EU Public Consultation

The European Commission has ordered a study to support the evaluation of the Anti-Trafficking Directive and an impact assessment for a legislative proposal on the topic. The EU Anti-Trafficking directive is evaluated on its effectiveness, efficiency, relevance, coherence and its added value.  It is aimed to identify possible gaps and shortcomings of the current framework and to make recommendations to address these gaps and to assess the impact of possible (legal) measures in view of a potential revision of the Anti-Trafficking Directive.

Already three public consultations have now been launched to receive input including from civil society. A first consultation closed on 15 September and focussed in particular on four policy scenario’s related to whether or not the Directive should be revised. The second consultation – see survey here – was supposed to close on 15 December 2021 but has now been extended until 15 January 2022.. This consultation focusses more on the impact of the Directive at national level. On 14 December, the Commission launched a 3rd public consultation which is open until 22 March 2021.

So far La Strada International has mainly been stressing for the need for better implementation of the EU Directive – as gaps in implementation have been strongly acknowledged in earlier evaluation report – and hence the Platform has been sceptic about the need for a revision of the Directive. However as an amendment proposal to the Anti-Trafficking Directive is already part of the package that the Commission should adopt,  it is quite likely that the revision will be proposed.

A risk is foreseen that a potential revision of the Directive will be used by EU MS to renegotiate and limit the scope of its important rights provisions and will reduce Member States’ obligations to protect and guarantee victims’ rights and service provision and or might be used as an excuse to continue not to implement the directive fully. Another concern that LSI has raised, is that the main reason for the proposed legislative action seems to be the wish for mandatory rules on the criminalisation of the use of services, while the positive impact of such legislation is far from clear.

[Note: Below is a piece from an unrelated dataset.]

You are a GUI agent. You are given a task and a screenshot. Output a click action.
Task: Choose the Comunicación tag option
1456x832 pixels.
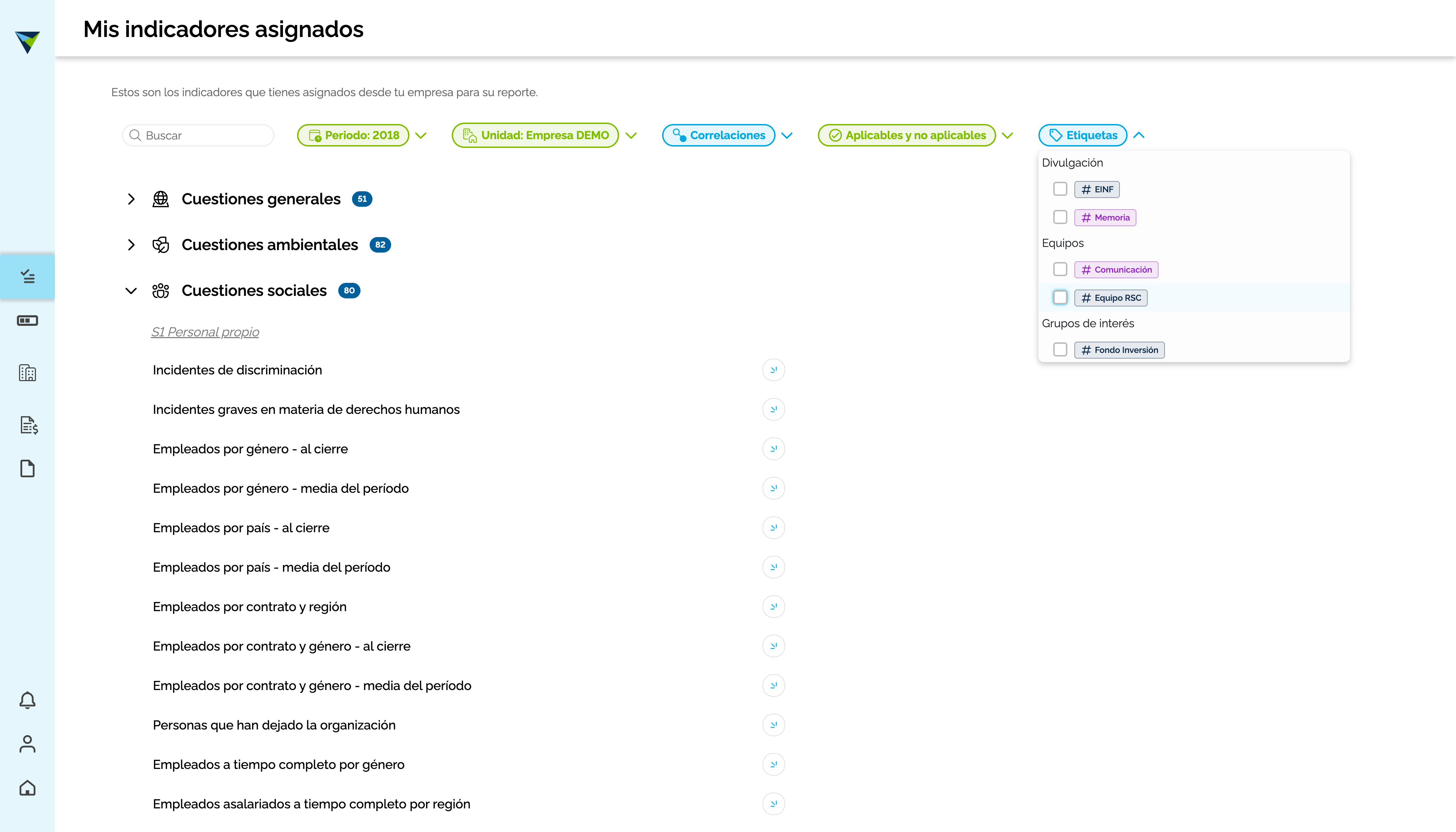pyautogui.click(x=1060, y=269)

Five years ago, in 2016 the European Commission published a report on the matter, which states that EU MS Member States reported ‘that it is too soon to assess their impact’. At that time 10 EU MS had established as a criminal offence the use of services which are the objects of all forms of exploitation of victims of trafficking in human beings, while fifteen Member States had established only a limited and selective criminalisation for the use of services of victims of trafficking in human beings. The Commission might better consider first looking at the impact of this legislation before trying to impose binding rules on all EU MS.